(Collected data)
»»
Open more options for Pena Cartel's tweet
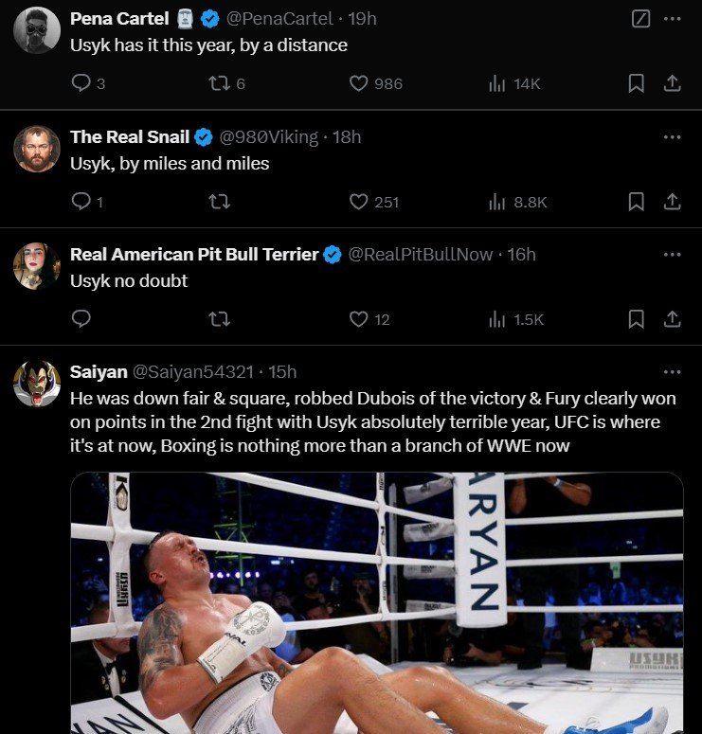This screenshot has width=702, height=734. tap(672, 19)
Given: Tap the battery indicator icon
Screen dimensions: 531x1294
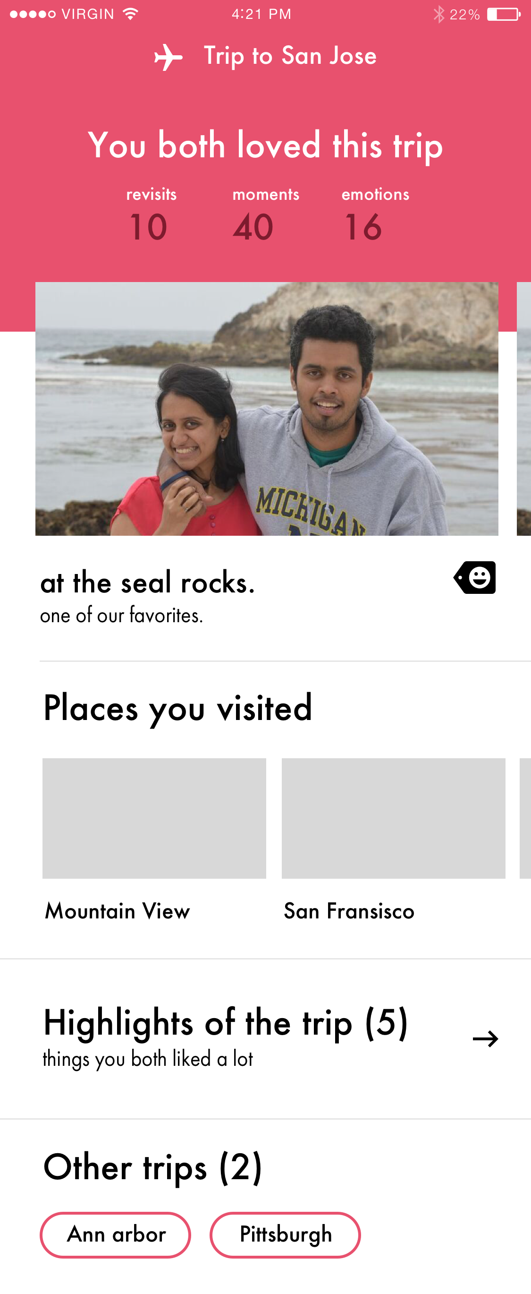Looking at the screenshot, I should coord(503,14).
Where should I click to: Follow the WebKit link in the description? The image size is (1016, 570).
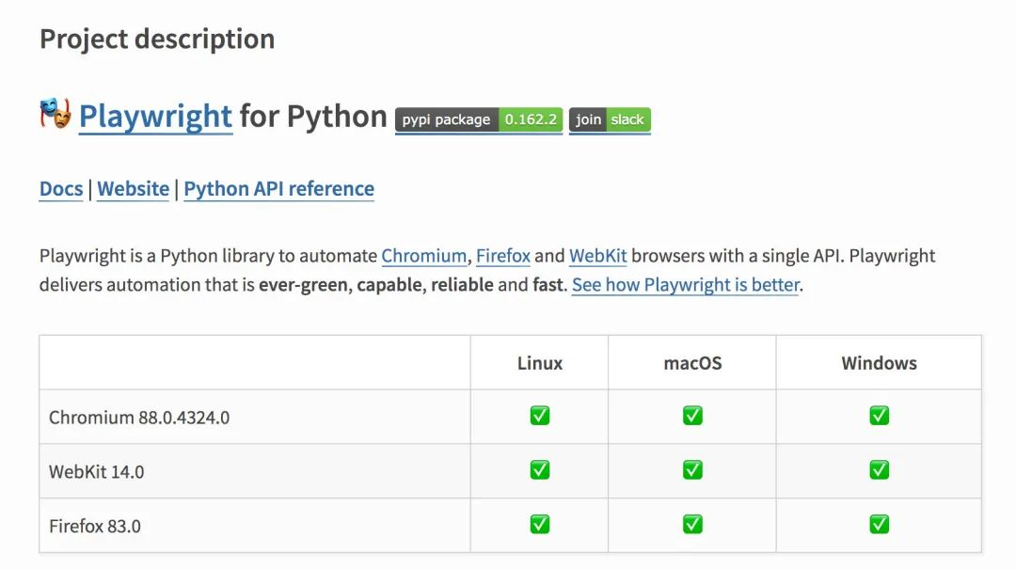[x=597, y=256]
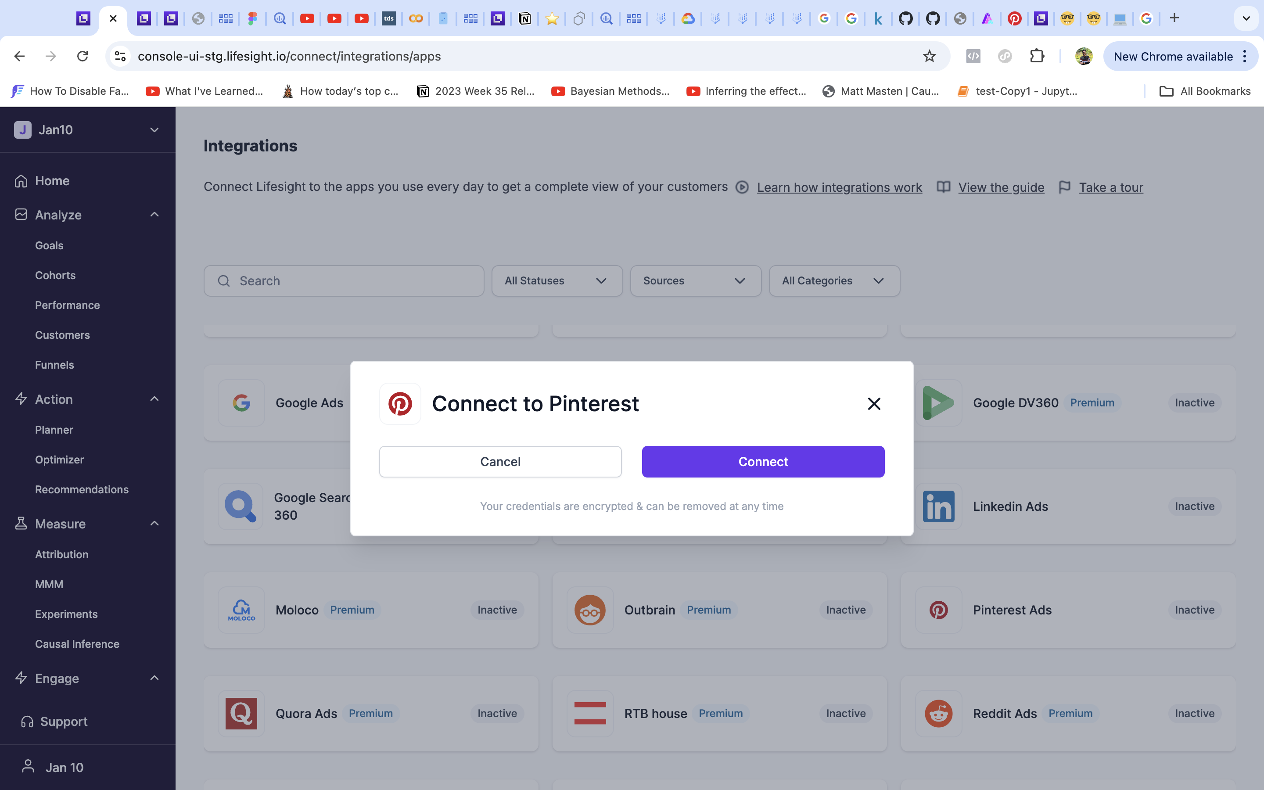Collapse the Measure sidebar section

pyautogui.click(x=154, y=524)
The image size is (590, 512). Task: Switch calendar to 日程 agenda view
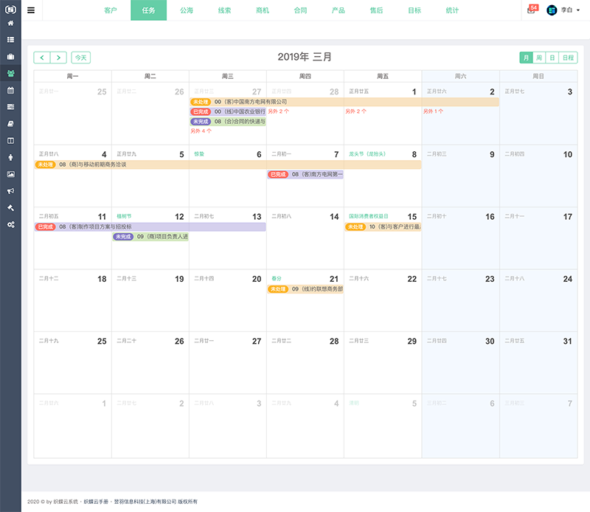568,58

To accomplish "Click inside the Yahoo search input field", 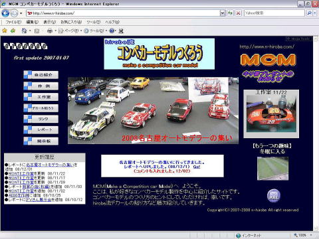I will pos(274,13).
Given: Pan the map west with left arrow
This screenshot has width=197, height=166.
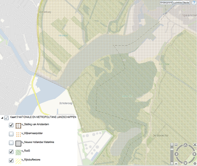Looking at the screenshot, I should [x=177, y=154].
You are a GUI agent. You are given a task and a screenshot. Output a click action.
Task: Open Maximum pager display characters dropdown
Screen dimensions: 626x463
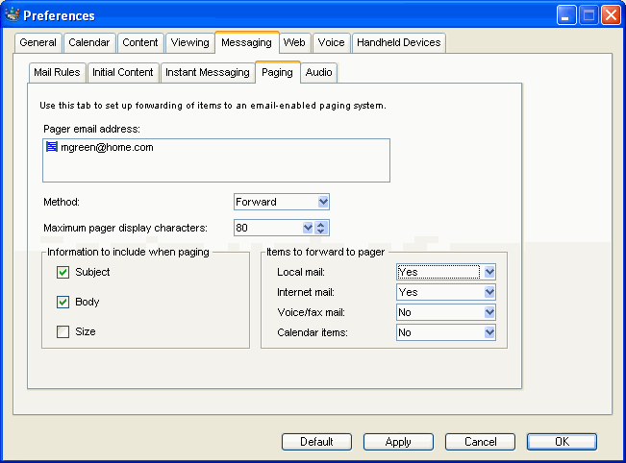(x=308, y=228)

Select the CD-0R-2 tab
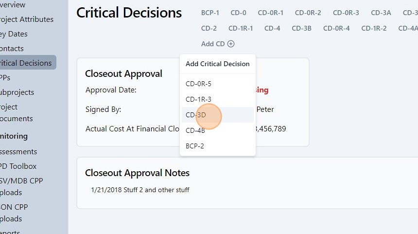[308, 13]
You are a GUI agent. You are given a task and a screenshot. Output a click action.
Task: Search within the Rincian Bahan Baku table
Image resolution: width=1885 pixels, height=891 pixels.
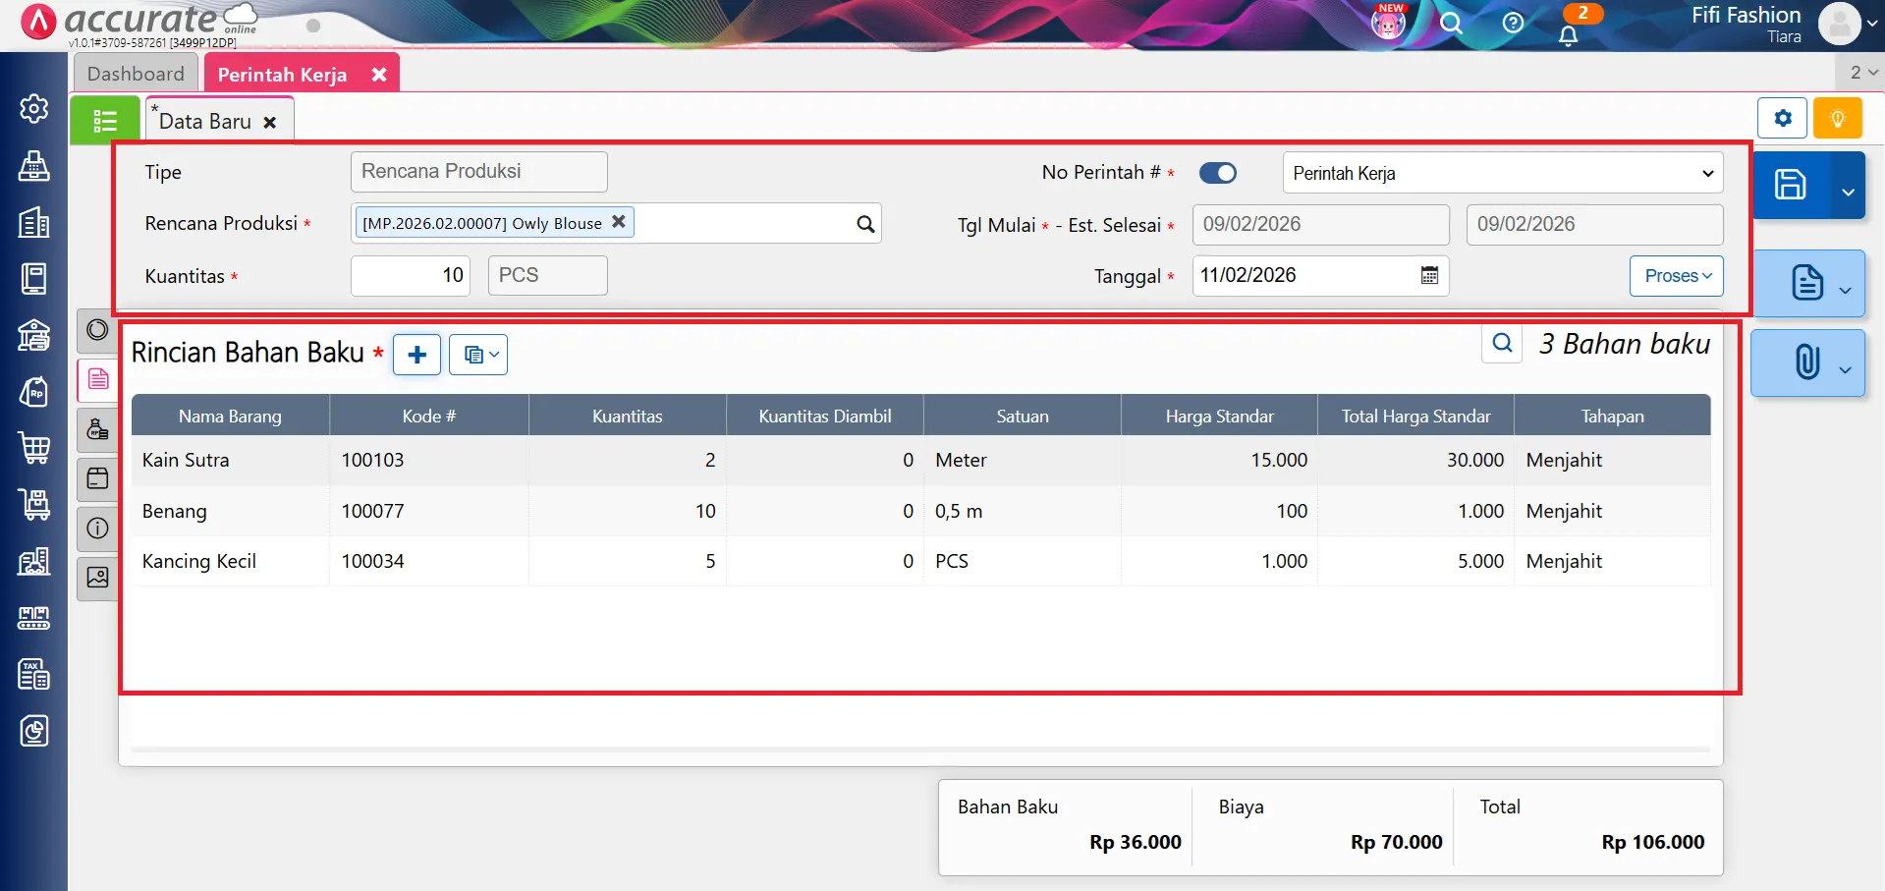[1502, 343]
««
■ TASK INSTRUCTIONS
Substitute "drop-down list" for "dropdown" in the part of the records that opens with the line containing "Given: Pan the map west with left arrow" and runs through the end of the records, leaving the pictures out and changing nothing else.

■ FULL ANSWER
Given: Pan the map west with left arrow
This screenshot has width=197, height=166.
Looking at the screenshot, I should [x=177, y=154].
You are a GUI agent. You are given a task and a screenshot. Output a click action.
Task: Open Maximum pager display characters drop-down list
Screen dimensions: 626x463
(x=308, y=228)

Select the CD-0R-2 tab
[308, 13]
You are a GUI agent. You are given a task and a screenshot. Output a click action.
Task: Search within the Rincian Bahan Baku table
Image resolution: width=1885 pixels, height=891 pixels.
[1502, 343]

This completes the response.